Executive Vice-President of China National School of Administration
- In office March 2013 – October 2014
- President: Yang Jing

Vice-President of China National School of Administration
- In office September 2009 – March 2013
- President: Ma Kai

Personal details
- Born: May 1956 (age 70) Nanjing, Jiangsu, China
- Party: Chinese Communist Party (1981–2015; expelled)
- Alma mater: Nanjing University Graduate School of Chinese Academy of Social Sciences John F. Kennedy School of Government

= He Jiacheng =

Chinese academic and public official

He Jiacheng (何家成 (Hé Jiāchéng); born May 1956) is a former Chinese academic and public official. Between March 2013 and October 2014 he served as the executive vice president of China National School of Administration. He was dismissed from his position in October 2014, suspected of corruption.

He won the Sun Yefang Economics Prize (孙冶方经济学奖) in 1985 and Chinese Book Award in 1990.

==Early life==
He was born and raised in Nanjing, Jiangsu. He earned his bachelor of economics degree from Nanjing University in 1981 and received his master of economics degree from Graduate School of Chinese Academy of Social Sciences in 1984. After graduating from Graduate School of Chinese Academy of Social Sciences with a Ph.D. in 1986. He was appointed as the director of Development Economics Research of Chinese Academy of Social Sciences. At the same year, he also was elected a member of All-China Youth Federation. From September 1999 to 2000, he studied at John F. Kennedy School of Government.

==Career==
From 1986 to 1987, he worked in Information Research Unit of General Office of the Chinese Communist Party. In 1987, he was elected vice-president of China Youth Entrepreneurs Association (中国青年企业家协会).

In 1990, he served as the deputy director of the General Office of the State Department of Materials (国家物资部), and Minister Office Director, China Institute of Economic Research Materials Institute, he remained in that position until 1992, when he was transferred to Wuxi and appointed the Vice-Mayor.

In 1991, he was elected executive vice-president of the Chinese Society of Material Flow (中国物资流通学会). In 1992, he was elected a member of National Youth Standing Committee.

From 1993 to 1995, he worked in State Internal Trade Policy Regime and Regulation Department (国家国内贸易部). In 1994 he was elected vice-president of the China State-owned Assets Management Society (中国国有资产管理学会).

From 1995 to 1998, he worked as president and CPC Party Chief of China Huaxing Group (中国华星集团). In 1997 he was elected vice-president of the China Logistics Association (中国物流协会).

From 1998 to 2000, he was a member and Deputy CPC Party Chief of State Internal Trade Bureau (国家国内贸易局).

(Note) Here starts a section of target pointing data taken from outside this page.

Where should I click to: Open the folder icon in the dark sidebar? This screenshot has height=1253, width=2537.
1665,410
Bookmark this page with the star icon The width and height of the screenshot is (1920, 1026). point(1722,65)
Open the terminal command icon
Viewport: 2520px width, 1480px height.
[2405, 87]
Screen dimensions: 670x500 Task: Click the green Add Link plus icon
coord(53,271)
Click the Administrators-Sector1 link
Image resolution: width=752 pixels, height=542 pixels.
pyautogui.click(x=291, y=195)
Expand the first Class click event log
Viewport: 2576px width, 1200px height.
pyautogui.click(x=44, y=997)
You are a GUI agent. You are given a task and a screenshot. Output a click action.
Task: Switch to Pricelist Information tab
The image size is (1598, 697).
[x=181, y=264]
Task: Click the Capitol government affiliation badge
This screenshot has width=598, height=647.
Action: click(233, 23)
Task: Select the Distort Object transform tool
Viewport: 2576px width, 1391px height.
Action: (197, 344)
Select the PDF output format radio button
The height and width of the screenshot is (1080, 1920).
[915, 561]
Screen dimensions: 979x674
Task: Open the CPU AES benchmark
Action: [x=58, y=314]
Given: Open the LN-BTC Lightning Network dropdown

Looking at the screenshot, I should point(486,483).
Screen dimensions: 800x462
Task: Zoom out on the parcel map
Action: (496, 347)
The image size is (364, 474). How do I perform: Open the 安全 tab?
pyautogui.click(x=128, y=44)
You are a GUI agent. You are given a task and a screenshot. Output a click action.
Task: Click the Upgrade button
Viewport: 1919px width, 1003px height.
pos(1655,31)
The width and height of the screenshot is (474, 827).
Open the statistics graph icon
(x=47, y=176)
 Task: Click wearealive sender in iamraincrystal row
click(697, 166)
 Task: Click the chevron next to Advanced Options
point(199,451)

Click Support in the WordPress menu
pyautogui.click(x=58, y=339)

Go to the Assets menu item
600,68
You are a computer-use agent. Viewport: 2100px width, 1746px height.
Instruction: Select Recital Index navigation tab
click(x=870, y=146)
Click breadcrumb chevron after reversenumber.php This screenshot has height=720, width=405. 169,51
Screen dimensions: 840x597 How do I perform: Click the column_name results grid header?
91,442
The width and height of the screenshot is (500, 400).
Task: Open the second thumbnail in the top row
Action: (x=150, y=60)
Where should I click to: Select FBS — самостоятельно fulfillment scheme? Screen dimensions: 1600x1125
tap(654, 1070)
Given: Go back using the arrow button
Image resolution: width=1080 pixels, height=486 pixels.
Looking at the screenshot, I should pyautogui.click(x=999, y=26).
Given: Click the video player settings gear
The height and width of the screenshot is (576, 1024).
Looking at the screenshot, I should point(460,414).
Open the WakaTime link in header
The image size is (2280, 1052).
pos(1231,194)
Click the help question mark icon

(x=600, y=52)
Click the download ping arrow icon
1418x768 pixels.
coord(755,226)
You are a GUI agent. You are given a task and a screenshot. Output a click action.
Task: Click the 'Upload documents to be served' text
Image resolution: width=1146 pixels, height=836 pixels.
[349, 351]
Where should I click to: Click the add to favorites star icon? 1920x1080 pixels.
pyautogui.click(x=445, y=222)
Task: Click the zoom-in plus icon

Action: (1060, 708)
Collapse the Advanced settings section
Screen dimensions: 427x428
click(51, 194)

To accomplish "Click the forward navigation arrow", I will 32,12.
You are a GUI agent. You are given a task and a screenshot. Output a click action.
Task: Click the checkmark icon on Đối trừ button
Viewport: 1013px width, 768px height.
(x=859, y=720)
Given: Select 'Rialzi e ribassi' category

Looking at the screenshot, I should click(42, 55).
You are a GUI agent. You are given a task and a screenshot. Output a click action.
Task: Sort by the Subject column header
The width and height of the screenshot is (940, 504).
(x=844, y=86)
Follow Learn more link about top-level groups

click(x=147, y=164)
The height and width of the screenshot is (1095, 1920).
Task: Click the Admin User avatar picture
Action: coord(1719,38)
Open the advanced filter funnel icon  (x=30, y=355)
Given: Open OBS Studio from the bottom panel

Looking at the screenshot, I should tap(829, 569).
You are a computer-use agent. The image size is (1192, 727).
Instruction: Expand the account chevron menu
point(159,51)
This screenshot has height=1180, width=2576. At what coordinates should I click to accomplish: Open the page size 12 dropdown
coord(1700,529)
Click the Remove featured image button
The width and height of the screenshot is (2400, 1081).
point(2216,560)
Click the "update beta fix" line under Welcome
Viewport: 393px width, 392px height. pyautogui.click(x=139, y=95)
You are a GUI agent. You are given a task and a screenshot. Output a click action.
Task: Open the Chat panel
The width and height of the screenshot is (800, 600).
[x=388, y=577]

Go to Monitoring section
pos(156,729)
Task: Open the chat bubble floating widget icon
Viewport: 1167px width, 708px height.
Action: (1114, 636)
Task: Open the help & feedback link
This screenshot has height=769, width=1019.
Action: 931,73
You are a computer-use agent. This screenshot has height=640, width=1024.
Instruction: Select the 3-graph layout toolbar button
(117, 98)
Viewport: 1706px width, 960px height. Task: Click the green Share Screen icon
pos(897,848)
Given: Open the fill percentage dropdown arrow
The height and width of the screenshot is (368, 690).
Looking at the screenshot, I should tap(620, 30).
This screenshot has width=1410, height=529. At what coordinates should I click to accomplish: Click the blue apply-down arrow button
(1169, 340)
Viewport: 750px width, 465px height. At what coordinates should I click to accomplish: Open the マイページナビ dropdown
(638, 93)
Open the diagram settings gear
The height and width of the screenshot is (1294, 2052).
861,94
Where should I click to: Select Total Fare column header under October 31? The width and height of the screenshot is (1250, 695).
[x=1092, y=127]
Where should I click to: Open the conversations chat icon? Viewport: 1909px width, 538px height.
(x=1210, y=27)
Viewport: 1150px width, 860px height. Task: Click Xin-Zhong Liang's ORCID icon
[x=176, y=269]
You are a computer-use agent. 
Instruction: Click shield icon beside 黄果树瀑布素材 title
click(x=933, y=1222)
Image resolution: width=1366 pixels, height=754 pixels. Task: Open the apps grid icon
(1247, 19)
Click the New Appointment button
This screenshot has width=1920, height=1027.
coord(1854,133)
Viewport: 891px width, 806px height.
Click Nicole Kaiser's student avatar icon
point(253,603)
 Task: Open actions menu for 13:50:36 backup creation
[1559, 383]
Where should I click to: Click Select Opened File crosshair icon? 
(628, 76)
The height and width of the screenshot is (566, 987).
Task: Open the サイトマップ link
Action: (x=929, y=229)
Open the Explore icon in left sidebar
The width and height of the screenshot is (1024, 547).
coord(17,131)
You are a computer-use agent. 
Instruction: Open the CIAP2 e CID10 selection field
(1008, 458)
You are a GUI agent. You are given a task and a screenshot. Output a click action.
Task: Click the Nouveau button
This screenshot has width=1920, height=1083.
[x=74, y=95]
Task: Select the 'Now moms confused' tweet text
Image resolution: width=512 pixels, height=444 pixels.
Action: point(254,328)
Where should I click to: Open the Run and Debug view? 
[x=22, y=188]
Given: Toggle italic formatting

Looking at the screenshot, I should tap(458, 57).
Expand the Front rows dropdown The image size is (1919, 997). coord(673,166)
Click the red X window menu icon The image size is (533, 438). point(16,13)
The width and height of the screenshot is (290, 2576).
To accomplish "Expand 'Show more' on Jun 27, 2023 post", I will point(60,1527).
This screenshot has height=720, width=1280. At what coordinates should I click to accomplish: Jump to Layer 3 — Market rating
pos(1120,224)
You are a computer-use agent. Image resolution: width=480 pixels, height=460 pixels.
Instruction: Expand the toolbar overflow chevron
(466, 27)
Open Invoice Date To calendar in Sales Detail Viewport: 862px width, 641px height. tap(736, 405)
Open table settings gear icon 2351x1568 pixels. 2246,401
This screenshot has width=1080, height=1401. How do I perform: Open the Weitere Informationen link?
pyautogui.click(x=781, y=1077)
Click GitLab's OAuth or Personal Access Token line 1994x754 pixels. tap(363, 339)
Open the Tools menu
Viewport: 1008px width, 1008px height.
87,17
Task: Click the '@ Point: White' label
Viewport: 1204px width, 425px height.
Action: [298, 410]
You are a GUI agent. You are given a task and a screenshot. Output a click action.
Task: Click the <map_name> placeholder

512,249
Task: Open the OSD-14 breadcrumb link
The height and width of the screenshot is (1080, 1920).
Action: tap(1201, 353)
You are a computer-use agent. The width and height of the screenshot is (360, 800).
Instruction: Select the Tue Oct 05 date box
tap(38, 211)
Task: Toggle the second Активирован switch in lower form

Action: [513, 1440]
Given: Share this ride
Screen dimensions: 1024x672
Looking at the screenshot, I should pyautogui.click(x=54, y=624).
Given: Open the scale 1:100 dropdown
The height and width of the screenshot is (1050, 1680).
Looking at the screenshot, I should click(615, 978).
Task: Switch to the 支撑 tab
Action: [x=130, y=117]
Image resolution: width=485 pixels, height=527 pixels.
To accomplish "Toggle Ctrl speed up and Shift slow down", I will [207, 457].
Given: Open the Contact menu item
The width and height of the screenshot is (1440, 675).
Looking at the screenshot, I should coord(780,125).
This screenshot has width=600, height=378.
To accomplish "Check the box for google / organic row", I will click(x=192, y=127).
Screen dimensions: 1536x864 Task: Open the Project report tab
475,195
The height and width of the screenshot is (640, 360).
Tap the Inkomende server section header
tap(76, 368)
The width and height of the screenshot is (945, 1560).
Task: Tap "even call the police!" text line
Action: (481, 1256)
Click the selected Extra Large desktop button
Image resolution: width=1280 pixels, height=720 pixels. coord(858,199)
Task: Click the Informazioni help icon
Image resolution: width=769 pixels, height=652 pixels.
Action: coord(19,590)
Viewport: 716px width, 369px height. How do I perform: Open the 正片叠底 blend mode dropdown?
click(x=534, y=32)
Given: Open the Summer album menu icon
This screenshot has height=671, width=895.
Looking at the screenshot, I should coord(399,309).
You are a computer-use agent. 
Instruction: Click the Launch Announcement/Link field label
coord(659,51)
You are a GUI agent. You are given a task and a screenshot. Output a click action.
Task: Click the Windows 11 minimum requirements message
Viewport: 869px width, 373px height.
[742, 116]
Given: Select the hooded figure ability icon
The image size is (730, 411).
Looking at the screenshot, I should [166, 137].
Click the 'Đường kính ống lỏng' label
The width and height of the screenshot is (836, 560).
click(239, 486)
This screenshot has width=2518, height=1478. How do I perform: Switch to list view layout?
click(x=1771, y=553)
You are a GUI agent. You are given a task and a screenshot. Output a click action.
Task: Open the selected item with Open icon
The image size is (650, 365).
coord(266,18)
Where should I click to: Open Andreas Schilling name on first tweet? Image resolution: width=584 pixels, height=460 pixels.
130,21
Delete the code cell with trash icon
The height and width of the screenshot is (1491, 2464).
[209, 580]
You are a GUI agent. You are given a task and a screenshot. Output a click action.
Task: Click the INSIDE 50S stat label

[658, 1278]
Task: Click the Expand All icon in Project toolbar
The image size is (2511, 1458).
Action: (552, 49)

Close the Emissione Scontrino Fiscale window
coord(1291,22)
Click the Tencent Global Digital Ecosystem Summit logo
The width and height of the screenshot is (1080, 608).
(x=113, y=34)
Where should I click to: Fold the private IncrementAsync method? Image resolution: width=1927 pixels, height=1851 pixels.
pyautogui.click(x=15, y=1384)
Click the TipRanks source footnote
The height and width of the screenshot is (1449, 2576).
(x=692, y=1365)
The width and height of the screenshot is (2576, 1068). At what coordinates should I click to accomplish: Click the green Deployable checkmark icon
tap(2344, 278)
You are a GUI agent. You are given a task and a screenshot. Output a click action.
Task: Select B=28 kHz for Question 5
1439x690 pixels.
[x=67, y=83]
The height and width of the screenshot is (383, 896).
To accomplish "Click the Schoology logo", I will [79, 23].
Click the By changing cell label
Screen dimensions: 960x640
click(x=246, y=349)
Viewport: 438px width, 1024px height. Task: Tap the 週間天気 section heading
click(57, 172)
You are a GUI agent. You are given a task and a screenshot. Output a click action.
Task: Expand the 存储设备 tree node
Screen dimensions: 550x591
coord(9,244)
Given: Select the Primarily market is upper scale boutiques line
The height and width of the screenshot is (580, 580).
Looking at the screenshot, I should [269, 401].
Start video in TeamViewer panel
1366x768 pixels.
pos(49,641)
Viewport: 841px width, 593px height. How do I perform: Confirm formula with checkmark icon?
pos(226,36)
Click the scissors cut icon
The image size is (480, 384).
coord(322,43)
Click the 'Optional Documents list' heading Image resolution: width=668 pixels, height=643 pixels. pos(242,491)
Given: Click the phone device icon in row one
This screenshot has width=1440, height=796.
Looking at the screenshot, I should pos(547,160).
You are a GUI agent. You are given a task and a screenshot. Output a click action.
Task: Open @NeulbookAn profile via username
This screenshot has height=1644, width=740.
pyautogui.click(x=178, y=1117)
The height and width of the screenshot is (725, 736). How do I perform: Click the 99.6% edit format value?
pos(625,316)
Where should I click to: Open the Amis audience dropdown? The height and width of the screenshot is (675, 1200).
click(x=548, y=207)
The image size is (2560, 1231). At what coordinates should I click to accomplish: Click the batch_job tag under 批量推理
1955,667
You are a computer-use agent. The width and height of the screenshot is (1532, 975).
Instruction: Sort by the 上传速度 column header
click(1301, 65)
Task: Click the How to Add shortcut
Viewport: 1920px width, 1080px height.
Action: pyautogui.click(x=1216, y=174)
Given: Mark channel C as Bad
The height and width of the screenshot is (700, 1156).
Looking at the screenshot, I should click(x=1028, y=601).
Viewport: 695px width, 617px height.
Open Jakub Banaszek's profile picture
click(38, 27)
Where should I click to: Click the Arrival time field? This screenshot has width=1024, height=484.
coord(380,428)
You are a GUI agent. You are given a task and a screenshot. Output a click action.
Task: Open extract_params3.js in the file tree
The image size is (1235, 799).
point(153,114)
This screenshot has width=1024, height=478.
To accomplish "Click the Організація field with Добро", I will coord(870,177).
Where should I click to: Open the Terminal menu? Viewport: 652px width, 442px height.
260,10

From 2000 to 2009, he worked as the chairman of State-owned Large Enterprises Focus (国务院国有重点大型企业监事会). In 2000 he elected chairman of John F. Kennedy School of Government of Chinese Student Association, vice-chairman of China Information Infrastructure, and vice-president of the National Information Technology Committee of Experts. He also is a former guest researcher at Peking University, Tsinghua University, and Chinese Academy of Social Sciences.

In September 2009, he was promoted to become the vice-president of the China National School of Administration, then became the executive vice-president in March 2013.

==Downfall==
In October 2014, the state media reported that he was being investigated by the Central Commission for Discipline Inspection for "serious violations of laws and regulations". On October 13, 2014, he was removed from office by the Organization Department of the Chinese Communist Party.

On November 11, 2015, He Jiacheng was expelled from the Communist Party. The investigation concluded Yu had gone to private clubs and accepted bribes.

On February 28, 2017, he was sentenced to 9 years in prison for taking bribes by the Intermediate People's Court in Ningbo.